智風の眼差しは穏やかだが、悲しみを湛えているようだった。
(智風はなぜ戦う?)
霞は心配そうに尋ねた。
(都の人々を災いから守る為)
智風は静かに答えた。
(都の人間はお前にとってなんなのだ? 守る価値はあるのか?)
(人に尽くすのは、人として当たり前のこと)
(そうなのか? どんなに尽くしても気付かない、自分の事しか考えていな人間の方が多いのだぞ)
(それでも)
(それでも命を懸けて戦うのか?)
(それがわたしの宿命)
(宿命……、智風と逢ったのも縁、わたしも一緒に戦おう、役に立つだろう)
(お前は強いからな)
智風は霞の頭に手を置いた。
(しかし、この先は我らだけで行かねばならない、〝邪悪なもの〟はすべての妖怪を取り込んでしまうから)

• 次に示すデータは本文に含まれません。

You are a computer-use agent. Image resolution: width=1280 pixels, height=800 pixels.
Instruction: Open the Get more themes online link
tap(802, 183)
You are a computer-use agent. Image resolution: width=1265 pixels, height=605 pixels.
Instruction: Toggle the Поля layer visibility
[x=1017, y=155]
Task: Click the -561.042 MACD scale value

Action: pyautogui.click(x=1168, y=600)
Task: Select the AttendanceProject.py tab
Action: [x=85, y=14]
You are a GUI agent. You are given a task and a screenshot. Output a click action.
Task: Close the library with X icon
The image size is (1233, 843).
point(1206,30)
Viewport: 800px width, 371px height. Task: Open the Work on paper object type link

(わたしなら大丈夫、そんなものに取り込まれたりはしない)
(そうだな、でもお前は、邪悪なものが出す瘴気から都を護ってくれ、それに、ここにはお前の守護を必要としている小さな妖もたくさんいるだろう)
憂いに満ちた瞳で見上げる霞に智風は、
(案ずるな、必ず戻るから)
優しく微笑んだ。
白い霧が濃くなり、智風の姿を包んだ。
智風の微笑も見えなくなり、次第に遠ざかっていった。
(智風は、必ず戻ってくる、いつまでも待っていよう)
霞の目から涙が零れた。
(いつか、また会える日まで)
霞は静かに目を閉じた。
(それまでひと眠りしよう)
霞の姿は白い大蛇に戻った。
(目が覚めたらきっと……)
とぐろを巻いてうずくまる。
(お前が微笑んでいるだろう)
「霞」
(誰だ、わたしを呼び捨てにするのは)
「霞、起きて、霞」
霞はうっすら目を開けた。
白い大蛇は深い山の中でとぐろを巻いていた。
「戻ったのか! 智風」
霞は声の主に巻き付いた。
大蛇に纏わりつかれて、流風は焦った。
「絞め殺す気?」
霞はパッチリ目を開けた。
そして、とぐろの中心で苦しそうにしている流風を見た。
「なんだ、お前か」
霞はとぐろを緩めながら、白い着物を着た二十歳くらいの美しい女性の姿に変化した。
「寝ぼけてるの?」
「ああ、夢を見ていた」
霞は遠い目をして空を見上げた。
「智風と別れたあの日の夢、昨日のことのようだ」
「千二百年も前の話よね」
霞はあのまま千二百年眠り続け、智風を待っていた。そして智風の生まれ変わりである流風の出現と時を同じくして、永い眠りから目覚めた。
霞は流風を見て大きなため息をついた。
流風が智風の生まれ変わりと気付いた時、待ち焦がれた智風が、女性として転生したことにショックを受けた。そして流風が天寿を全うして、再び生まれ変わるまで見守ることにした。今度は智風のような優しく逞しい男性に転生することを期待して。
霞は大きなあくびをして、
「冬眠中だ、邪魔をするな」
「もう五月」
「えっ?」
「寝すぎ」
霞は流風に抱きついた。
「そうか、わたしがなかなか起きてこないので寂しかったのか」
シラッと無表情の流風。
「それで起こしに来たんだな」
「そうよ」
素っ気ない返事をするが、それでも霞は嬉しそうに頬ずりした。
人間の姿をしていてももとは変温動物の蛇、触れられたところは冷たくてゾクッとする。流風は肩をすくめながら言った。
「さっそくだけど、頼みがある」
「なんだ? お前の頼みなら聞いてやらんこともないが」
「妖狐の里へ連れてって」
「妖狐? なんでまたそんなところへ? アイツらは狡猾で信用ならん奴らだ、関わりあわんほうがいいぞ」
霞は美しく整った眉を寄せた。
「瑞羽さんが拉致された」
「なんだと、妖狐の奴、綾小路の退治屋に手を出したのか」
「助けに行く」
「わたしが行けば、低級な妖狐など、恐れおののいて逃げるだろう」
霞はツンと顎を上げて、前髪をかき上げた。
「しかし、瑞羽は無事だろうか」
「まだ大丈夫だと思う、真琴たちが貉婆の案内で先に向かってる」
「では我らも急ごう」
霞は白い大蛇に戻った。
そして白い体は、白く輝く光の玉に変化した。
それが流風を包み込んだ。
光の玉は蒼天に吸い込まれるように舞い上がった。